A formally-trained photographer, D.C.-based artist Natalie Cheung no longer owns a camera. Having studied film photography during the advent of the medium’s “digital revolution,” Cheung’s education was heavily centered on the influences of light, duration and the chemistry of making a photographic print. As traditional photography began to increasingly rely on the pixel, Cheung continued to explore these elements in the darkroom without the aid of film images. What resulted was a microhistory of artistic development, her dive into abstraction mirroring the revolt against mimesis undertaken by painters in the late 19th century – ironically, in response to photography’s initial ascent at that time.
Appropriately, then, Cheung’s experimental photography takes on a playful relationship with art history itself. In the artist’s “Facsimile” series, Cheung intuitively plays with light, chemical emulsion and photographic paper to create colors and shapes that pay homage to art history’s previous regimes. From the nautical wash of a Turner landscape to the relaxed staining of Helen Frankenthaler’s abstractions, Cheung’s free-associative style inclusively riffs on prior forms, indebted to her realization that no shape or configuration can ever be truly original.

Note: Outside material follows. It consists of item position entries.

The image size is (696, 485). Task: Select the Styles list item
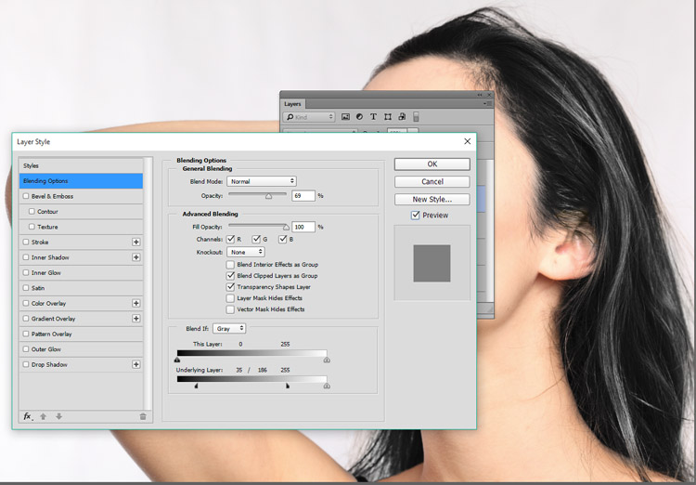pyautogui.click(x=81, y=165)
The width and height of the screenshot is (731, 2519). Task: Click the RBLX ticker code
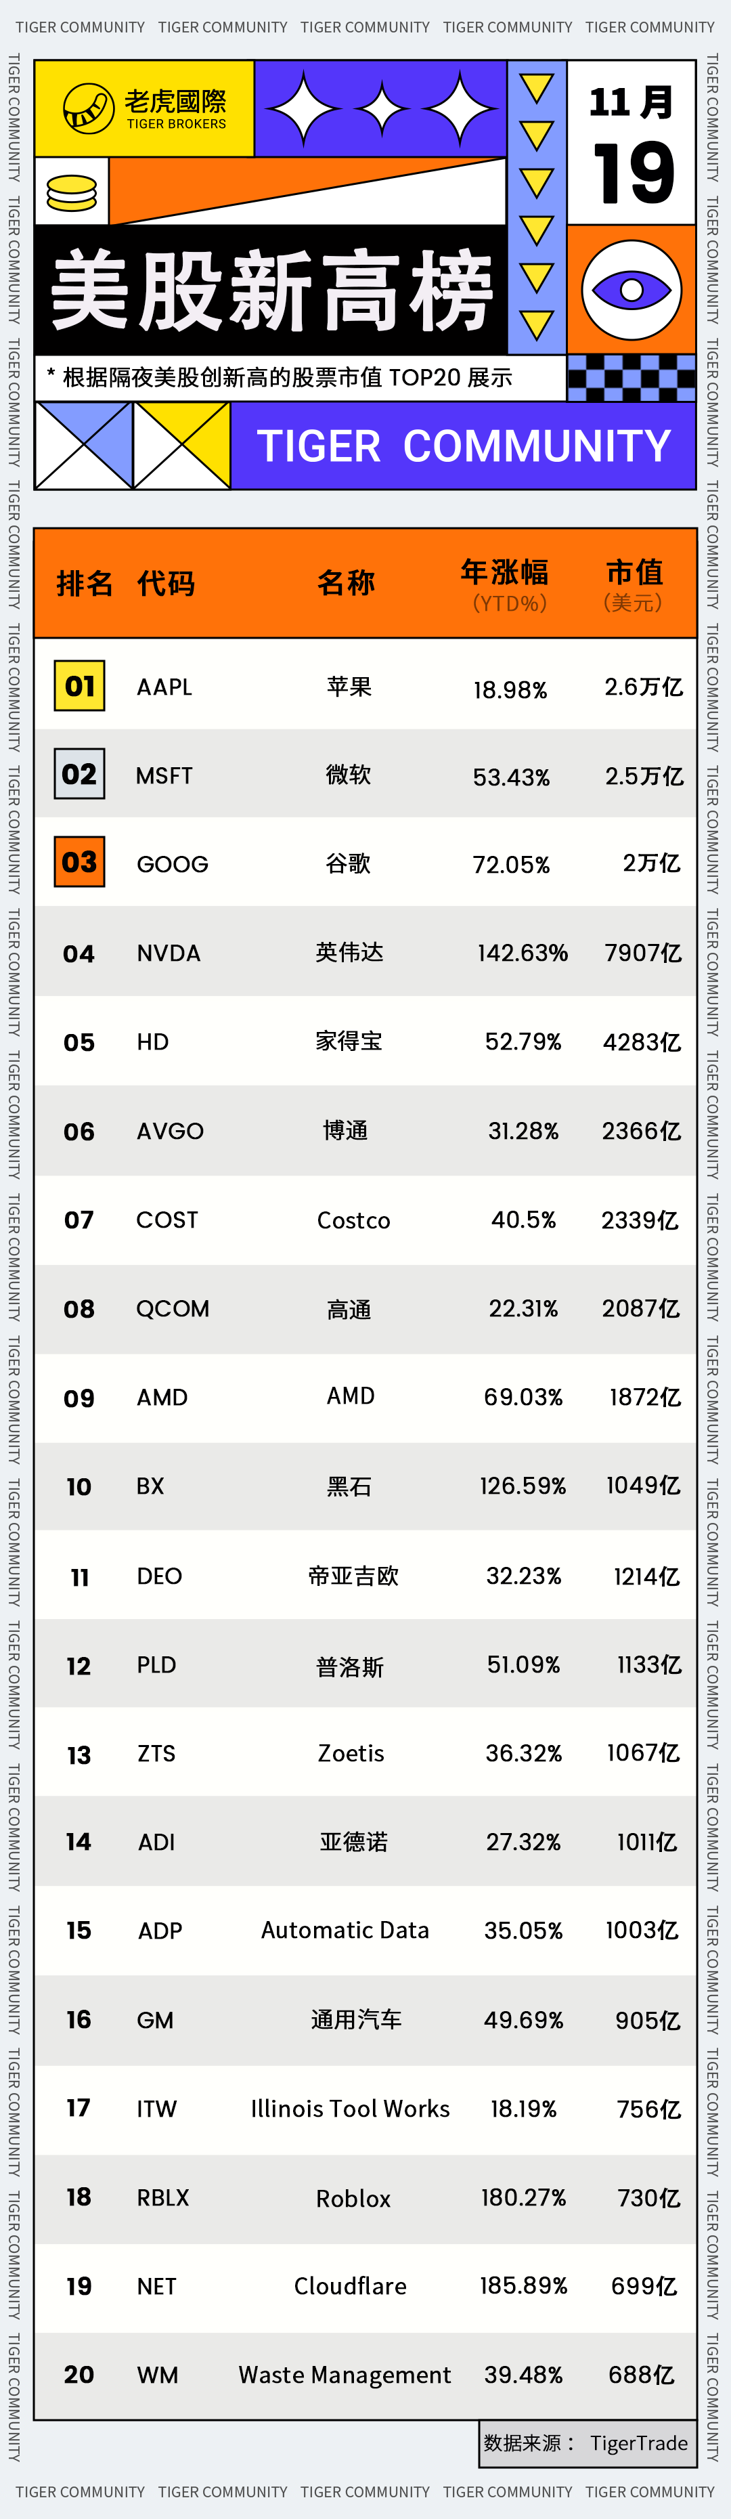162,2197
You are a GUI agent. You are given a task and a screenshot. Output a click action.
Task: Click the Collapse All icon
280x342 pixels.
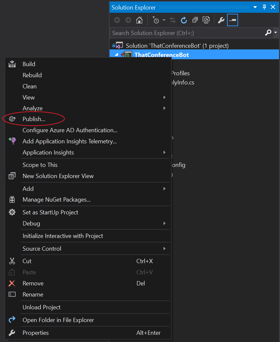195,20
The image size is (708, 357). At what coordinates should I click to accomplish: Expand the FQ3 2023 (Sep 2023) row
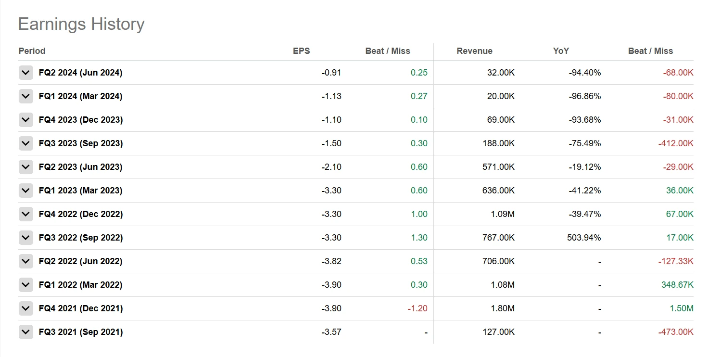(x=26, y=144)
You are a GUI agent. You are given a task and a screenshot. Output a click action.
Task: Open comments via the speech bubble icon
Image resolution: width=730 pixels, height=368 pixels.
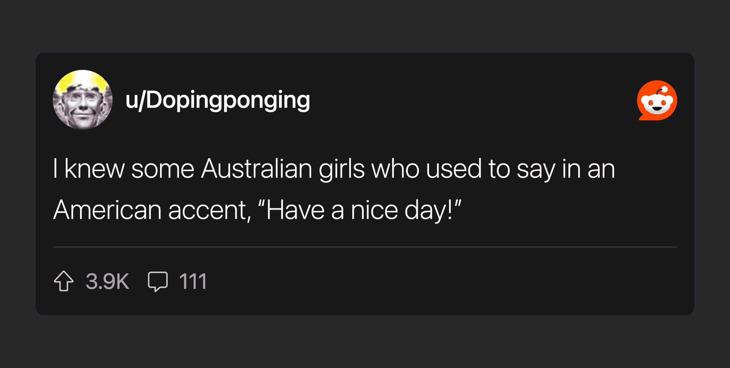(x=158, y=281)
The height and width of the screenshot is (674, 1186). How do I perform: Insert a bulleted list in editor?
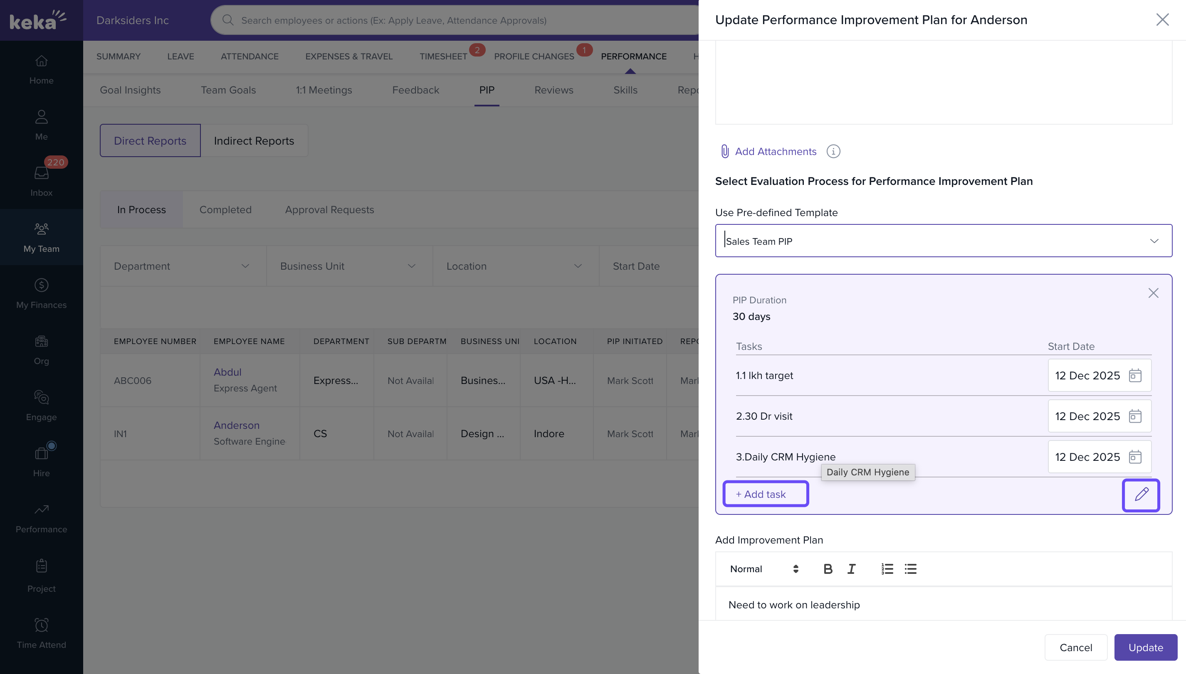tap(910, 569)
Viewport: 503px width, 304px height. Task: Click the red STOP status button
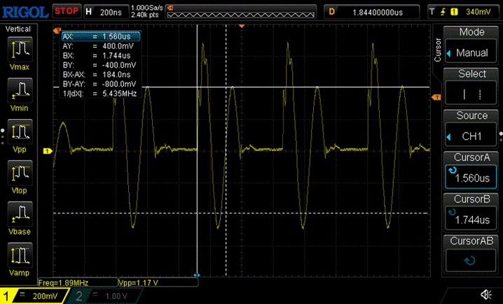coord(67,11)
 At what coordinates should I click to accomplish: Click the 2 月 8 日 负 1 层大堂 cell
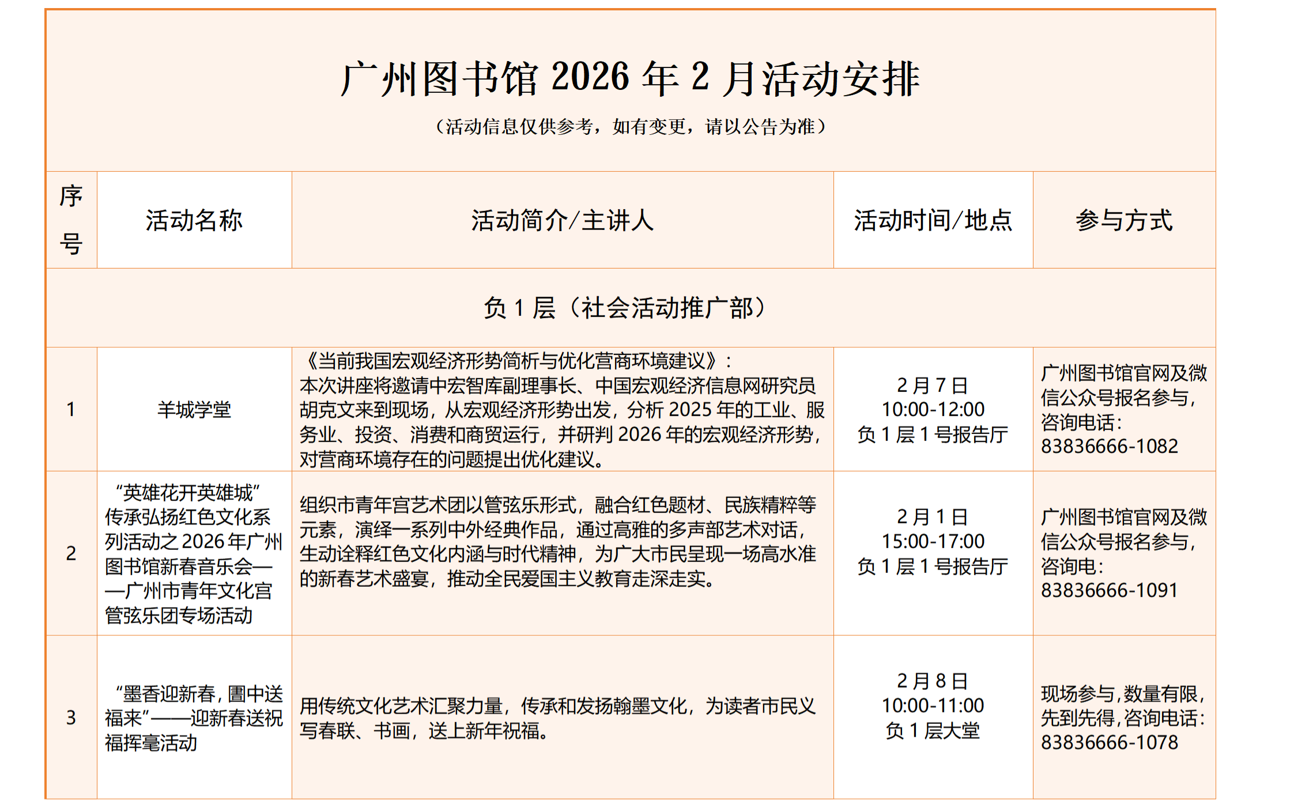click(x=933, y=706)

The humility of homage in Cheung’s work is balanced in turn by her technical mastery; her developmental ingenuity is so acute that she is able to translate impulse, memory and reference onto photosensitive paper with the subtlest of gestures.
With this process itself having become second nature, Cheung’s predilections as an artist and preoccupations as a citizen are able to make their way transparently into her work. In the artist’s “Intermediaries” series, Cheung uses slow-reacting cyanotype to create abstract works that seem to map islands, river deltas or erosion itself. In a process that can take up to several days, the artist allows her chemistry to evaporate naturally, in a manner indicative of the slow creep of time and loss of water that defines humanity’s relationship with climate catastrophe.
Taking up the same process as was historically used to make blueprints, Cheung’s Intermediary works are like designs for a future of ceded control, capturing the chaos of durations we are not accustomed to monitoring. Concern for the climate also comes out in the artist’s “Reclaim” sculptures – topographic models of islands constructed from nylon flocking, a non-recyclable form of compressed microplastic. Inspired by man-made landmasses such as Dubai’s Palm Jumeirah or even the Great Pacific Garbage Patch, Cheung’s works hang in lucite display cases like real estate offerings: a scathing reminder that no man is an island.
Born in Virginia to a first-generation Chinese family, a formative artistic influence for Cheung was her mother’s practice of intricate chuāng huā papercuts, made on sheets of printer paper in honor of the Lunar New Year. Incorporating another form of alternative process photography, Cheung’s “Rock. Paper. Scissors.” series places these designs against a darkroom projector, blowing them up to monumental reliefs captured on photographic sheets.
The resulting works carry the grandiosity and simplicity of Barnett Newman’s abstractions, though they are weighted with the significance of Cheung’s history and heritage. Open to the element of chance as she lets light slip in between the slivers of these shapes, such works are a synthesis of the artist’s great themes: balancing inevitability and accident in a delicate dance.